The Group's risk management policies, procedures and systems are designed to identify and analyze these risks and to set appropriate risk mitigants and controls. The Group reviews its risk management policies and systems on an ongoing basis to reflect changes in markets, products and emerging best practices.
Risk management is performed by the Risk Management Department under policies approved by the Board of Directors. The Risk Management Department identifies and evaluates financial risks in close co-operation with the Group's operating units. The most important types of risks identified by the Group are credit risk, liquidity risk, market risk, reputational risk and operational risk. Market risk includes currency risk, profit rate risk, and price risk.
Credit Risk
Credit risk is considered to be the most significant and pervasive risk for the Group. The Group takes on exposure to credit risk, which is the risk that the counter-party to a financial transaction will fail to discharge an obligation causing the Group to incur a financial loss. Credit risk arises principally from financing (credit facilities provided to customers) and from cash and deposits held with other banks and financial institutions. Further, there is credit risk in certain off-balance sheet financial instruments, including guarantees, letters of credit, acceptances and commitments to extend credit. Credit risk monitoring and control is performed by the Risk Management Department which sets parameters and thresholds for the Group's financing and off-balance sheet financial instruments.

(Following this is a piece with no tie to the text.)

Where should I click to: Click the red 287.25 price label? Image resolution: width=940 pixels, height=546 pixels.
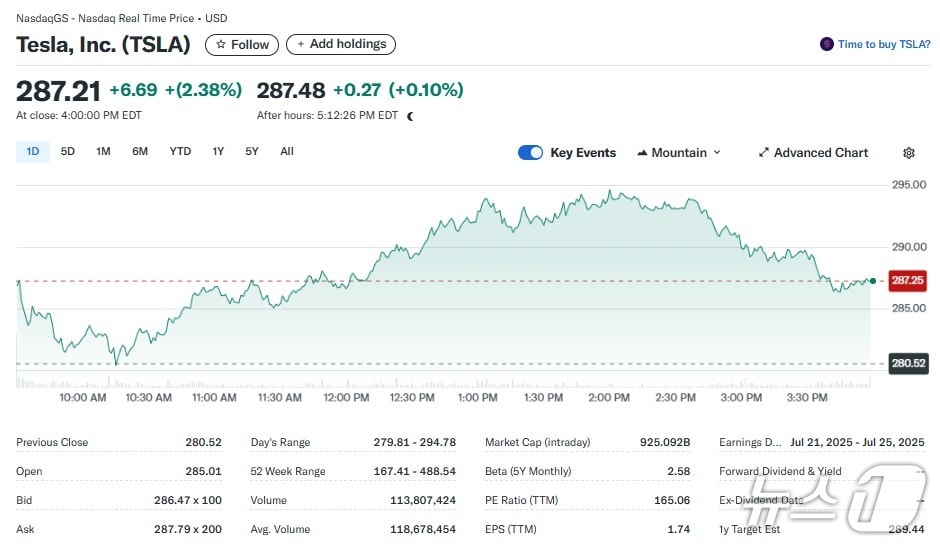pos(907,281)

Considering this evolving situation of COVID-19, the Group has taken preemptive measures to mitigate credit risk by adopting more cautious approach for credit approvals thereby tightening the criteria for extending credit to impacted sectors. Payment holidays have been extended to customers, including private and SME sector, in line with the instructions of CBB. These measures may lead to lower disbursement of financing facilities, resulting in lower net financing income and decrease in other revenue.
The risk management department has also enhanced its monitoring of financing portfolio by reviewing the performance of exposures to sectors expected to be directly or indirectly impacted by COVID-19 to identify potential Significant increase in Credit Risk (SICR).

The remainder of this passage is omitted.